/lattice-tools

External scripts used to interact with the Lattice Database

Primary LanguagePythonMIT LicenseMIT

lattice-tools

Scripts used by the Lattice data coordination team for single cell data wrangling

Environment configuration

  1. Create a virtual environment. This example uses anaconda. Other options would also work, like venv or pyenv

    conda create --name lattice python=3.11
    

    You will need to be in this environment for the following instructions

    conda activate lattice
    
  2. Install the following packages

    conda install -c conda-forge pint jsonschema boto3 jupyter bs4 squidpy scanpy python-magic
    
    pip install cellxgene-schema requests openpyxl Pillow gspread gspread_formatting oauth2client crcmod lxml pyometiff
    
  3. Define variables in your environment based on the various servers you might submit to based on an alias for each server (ALIAS_KEY, ALIAS_SECRET, ALIAS_SERVER). For example, when submitting to the production instance of Lattice, you might call this prod. So you'd define the following three variables.

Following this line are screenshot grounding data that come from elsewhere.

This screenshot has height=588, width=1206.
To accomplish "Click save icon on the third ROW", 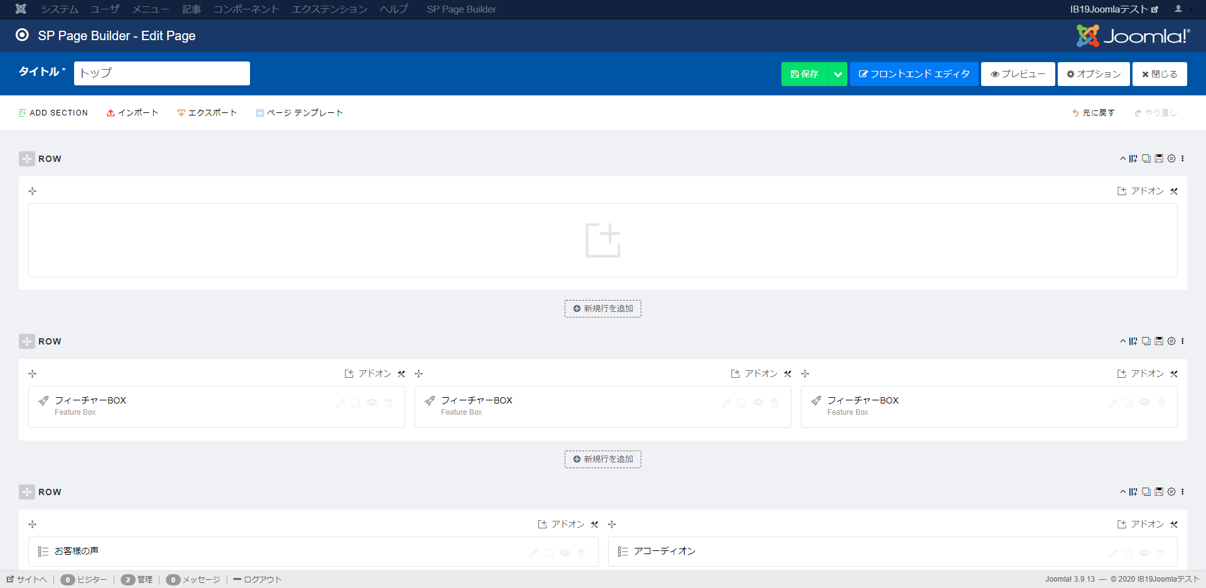I will tap(1159, 492).
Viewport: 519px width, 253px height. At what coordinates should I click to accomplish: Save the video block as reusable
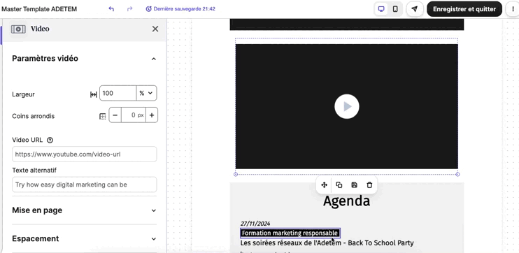click(x=354, y=185)
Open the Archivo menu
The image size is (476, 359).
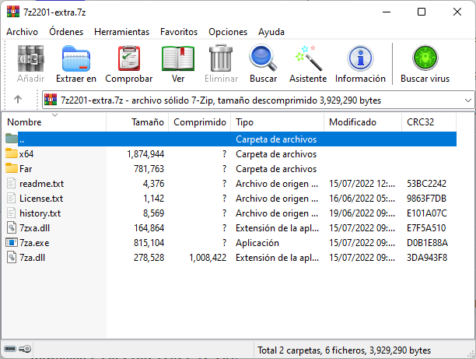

    $ conda env config vars set PROD_KEY=<key>

    $ conda env config vars set PROD_SECRET=<secret>

    $ conda env config vars set PROD_SERVER=https://www.lattice-data.org/

    Your demo access will be the same, but the demo server will change with each new demo.

    $ conda env config vars set DEMO_KEY=<key>

    $ conda env config vars set DEMO_SECRET=<secret>

  4. After defining those, you'll need to reactivate your environment

    conda activate lattice
    

    You can then confirm that they are defined

    conda env config vars list
    

Available tools

cellxgene_resources/
for curating towards CZ CELLxGENE Discover

  • curation_qa.ipynb Quality assurance checks on an AnnData object

  • curation_sample_code.ipynb Various samples of how to manipulate an AnnData object during curation

  • HCA_data_table.ipynb Compiles studies from CELLxGENE, HCA Data Portal, HCA Publications, and Bionetwork atlas lists

  • upload_local.ipynb Submitting local files to CELLxGENE
    Please note:
    This script utilizes the single-cell-curation repo which should be cloned to the following directory ~/GitClones/CZI/ and CXG API keys should be stored in ~/Documents/keys/cxg-api-key.txt

scripts/
for curating towards or out of Lattice DB

  • checkfiles.py Gathers data file content information and compares with submitted metadata run instructions If running locally, may need to install Homebrew and brew install md5sha1sum so md5sum can run from checkfiles

  • DCP_mapper.py Transforms a Lattice Dataset into HCA DCP-approved schema and stages at the DCP for submission to the HCA Portal run instructions
    Requires additional steps:

    pip install google-api-python-client google-cloud-storage
    

    $ conda env config vars set GOOGLE_APPLICATION_CREDENTIALS=<creds.json>

  • DCP_project_ready.ipynb Validates a project staged for submission to the HCA Data Portal.

  • flattener.py Transforms a contributor matrix, raw count data, and Lattice metadata into a cellxgene-approved matrix file run instructions

  • geo_metadata.py Transforms a Lattice Dataset into GEO submission format

  • make_template.py Produces a tabular representation of Lattice schema submittable properties, for ease of wrangling
    Requires additional steps:
    Follow instructions here to enable API & generate credentials
    $ conda env config vars set CLIENT_SECRET_FILE=<creds.json>

  • qcmetrics_reader.py Transforms quality metrics and other processing information from various files of a standard CellRanger outs/ directory into the Lattice schema

  • query_by_dataset_lab.ipynb Return Donor, Sample, or Suspension objects from the Lattice DB for a given Dataset or Lab

  • s3_recent_uploads.ipynb Return files recently uploaded to the submitter S3 buckets

  • submit_metadata.py Transforms tabulated metadata into json objects and posts/patches to the Lattice DB use instructions

  • validate_demo.ipynb Compares various aspects of the production DB and a specified demo DB to identify potential bugs.

  • validate_checksums.py Identifies any duplicated files in the Lattice DB. To be executed after each checkfiles run.